Cold vs warm — category B includes both; categories C/D/E warm only; category A is cold by definition
Same-stack deviations — table of per-orchestrator manifest differences (e.g. k8s StatefulSet vs compose volume, ingress controller choice)
Tools + versions appendix — wrk 4.2.0, vegeta 12.x, iperf3 3.16, etc.
Decision log — the six resolutions above, recorded so a future reader knows what was deliberate
Findings — per-category narrative and a prioritized list of follow-up issues; this is the output of the benchmark, not its input

Sequencing

Three PRs, in order:

Stack expansion PR — tests/samples/jaco/ grows to the topology above; runs unmodified under docker compose up and jaco apply on the bed. Bench-blocked acceptance: a follow-up E2E proves multi-network DNS and per-network isolation are intact.
Harness PR — tests/bench/ scaffolding, the four orchestrators/*/install.sh scripts, manifests, metric scripts that produce valid JSON, aggregate.py. Acceptance: make bench-jaco runs end-to-end on the bed and produces a populated docs/benchmarks/orchestrator-comparison.md with the JACO column filled, the other three columns empty.
Baseline runs PR — execute the harness against Swarm, k3s, kubeadm; populate the report; file follow-up issues for the gaps; commit raw results under tests/bench/results/<release>/.

Acceptance (reaffirmed from issue body, with the decisions above folded in)

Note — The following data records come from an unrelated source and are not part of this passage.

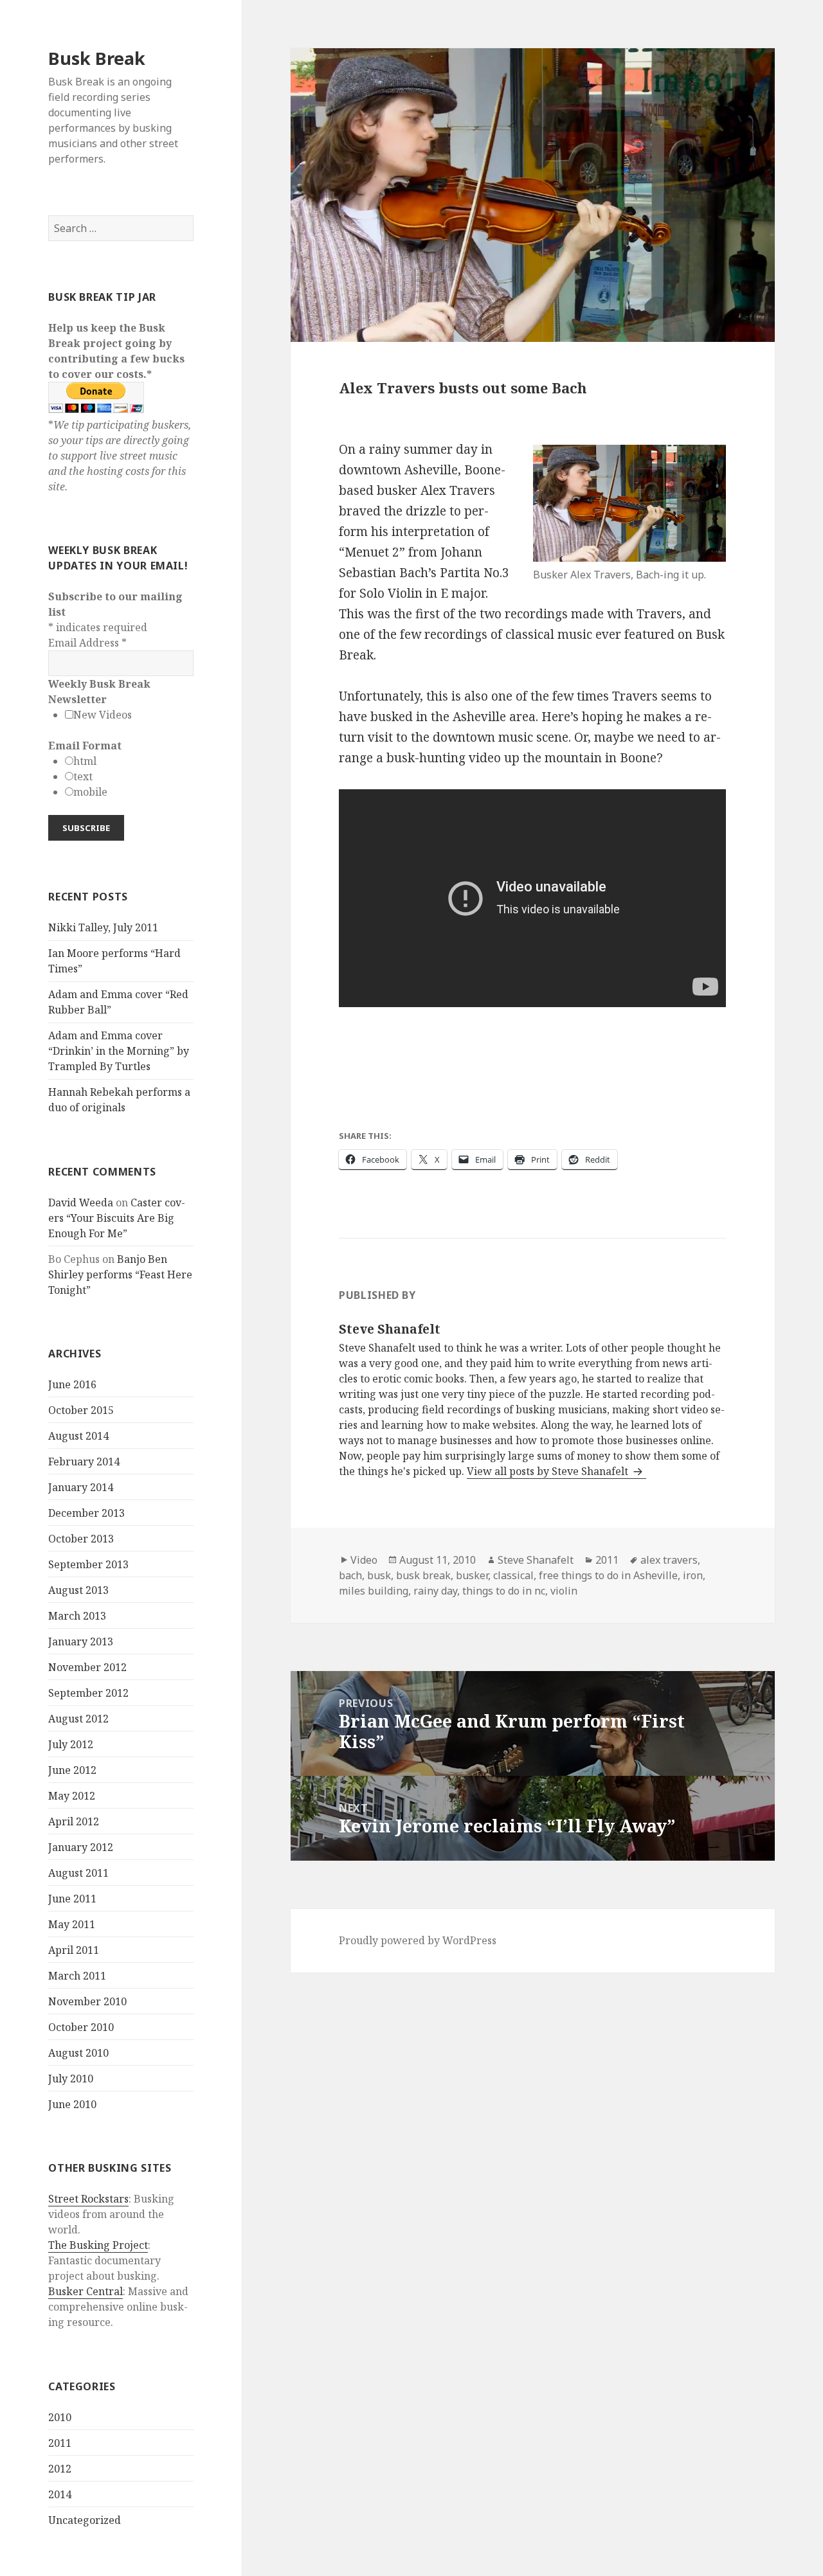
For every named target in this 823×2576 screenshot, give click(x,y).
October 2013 (81, 1539)
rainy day (435, 1591)
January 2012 (80, 1847)
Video (363, 1560)
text (83, 776)
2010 (59, 2417)
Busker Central (85, 2291)
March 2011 (77, 1976)
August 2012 (78, 1719)
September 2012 (88, 1693)
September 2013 (88, 1564)
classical (513, 1575)
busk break (423, 1575)
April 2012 (73, 1821)
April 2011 (73, 1950)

Prerequisite stack expanded under tests/samples/jaco/ and runs unmodified under all four targets.
tests/bench/ harness lands, with the structure above, and is documented.
Translated manifests for Swarm, k3s, kubeadm checked in.
docs/benchmarks/orchestrator-comparison.md populated for categories A–F (G qualitative; H optional), N=3, with the methodology section above.
Findings section links to new follow-up issues.
Loadgen runs from an in-VNet B2s, internal CA terminates TLS, all four orchestrators run limit-enforced (cpus: 0.5, memory: 512m).
Reprovisioning between orchestrators is automated by the Makefile, not manual.

Out of scope (reaffirmed)

Resizing the bed; tuning each orchestrator beyond defaults; multi-cluster / federation; GPU scheduling; HPA / cluster-autoscaler.